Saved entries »
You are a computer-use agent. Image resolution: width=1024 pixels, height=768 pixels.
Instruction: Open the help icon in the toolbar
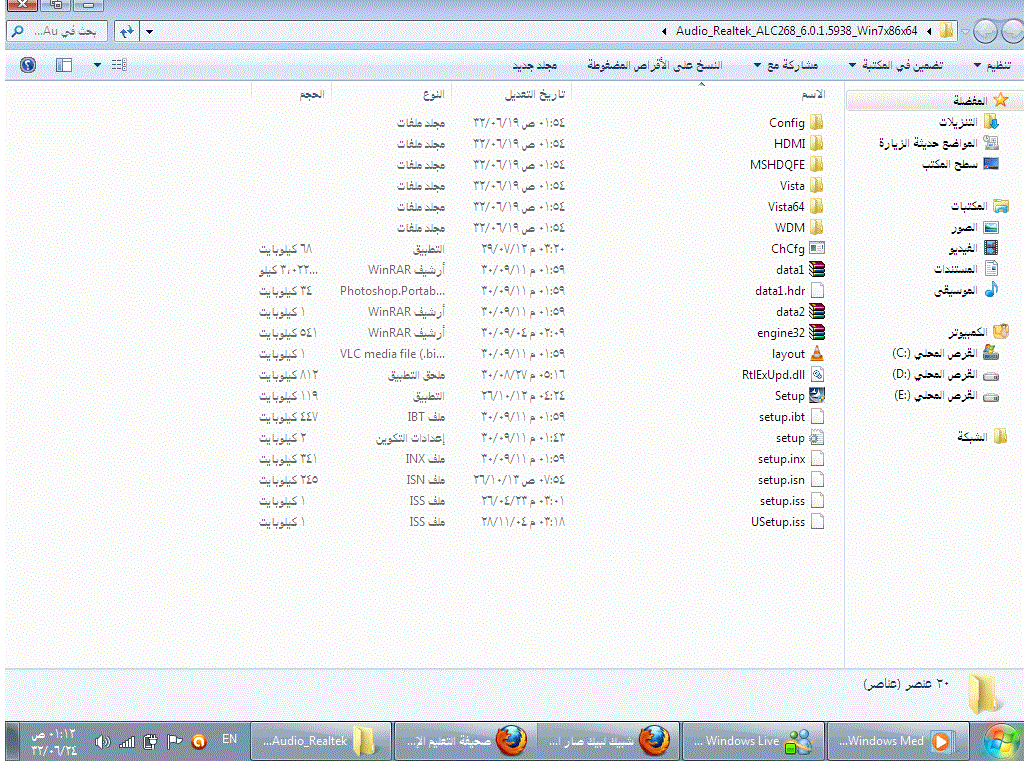point(27,65)

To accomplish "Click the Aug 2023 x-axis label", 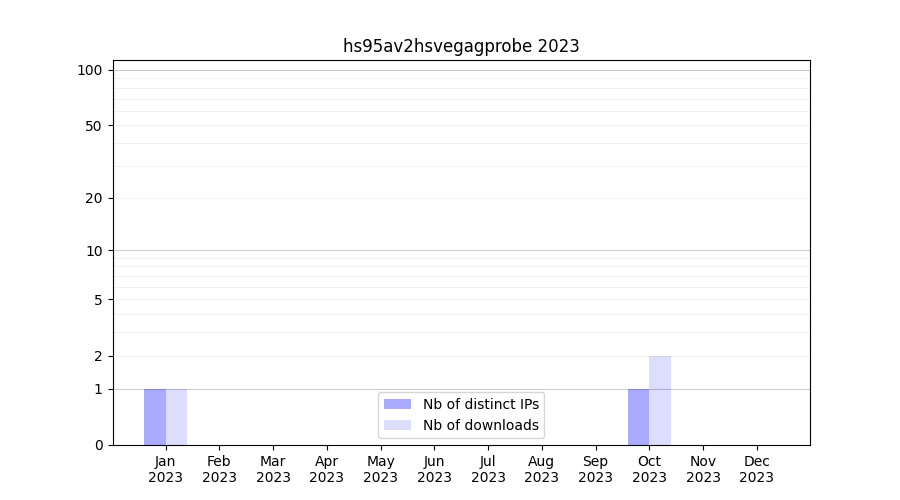I will [x=542, y=469].
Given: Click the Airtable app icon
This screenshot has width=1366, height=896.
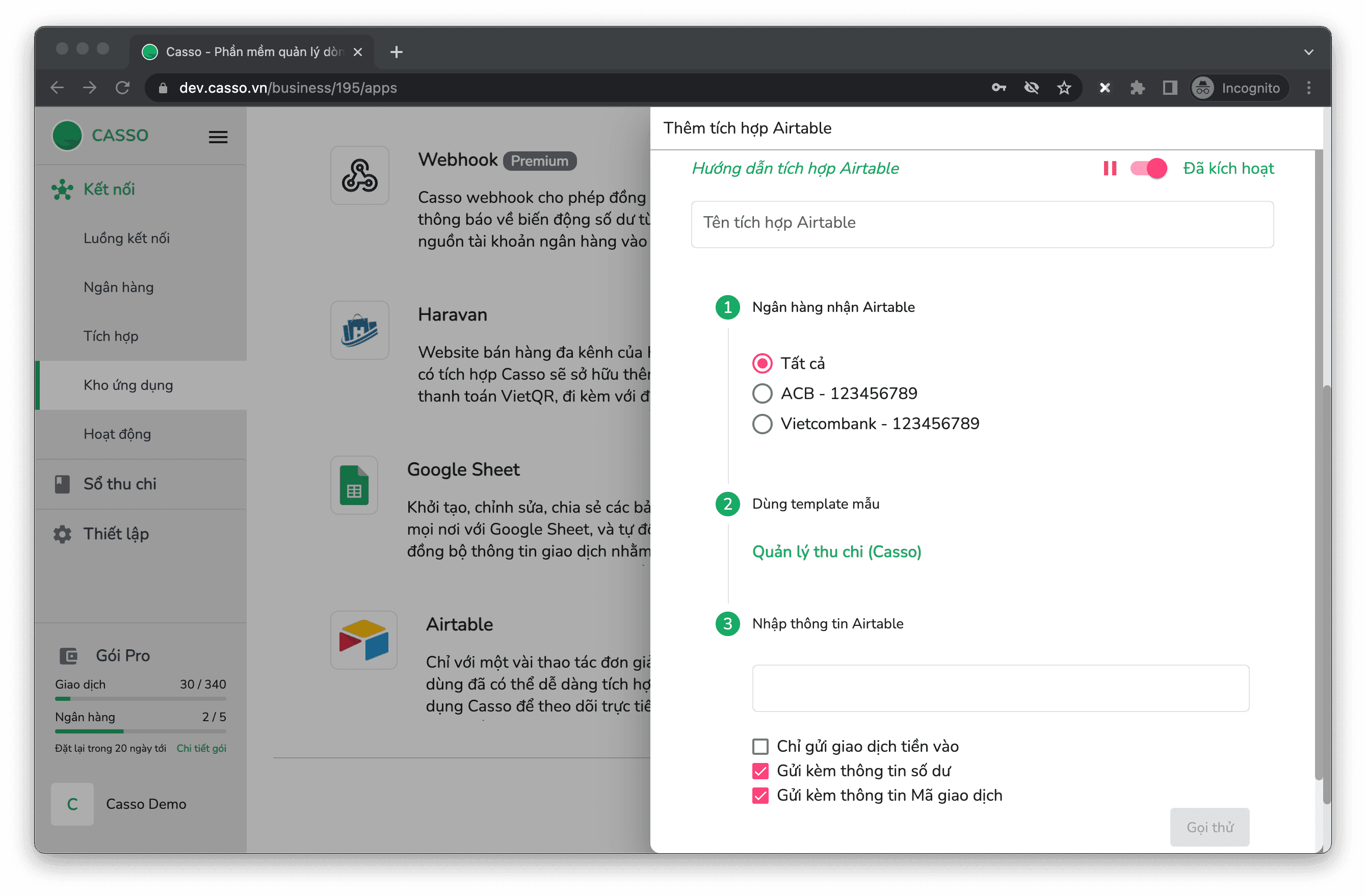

Prompt »
All lines above with the word "width" need to be reported.

Response area »
You are a computer-use agent. Image resolution: width=1024 pixels, height=768 pixels.
This screenshot has width=1366, height=896.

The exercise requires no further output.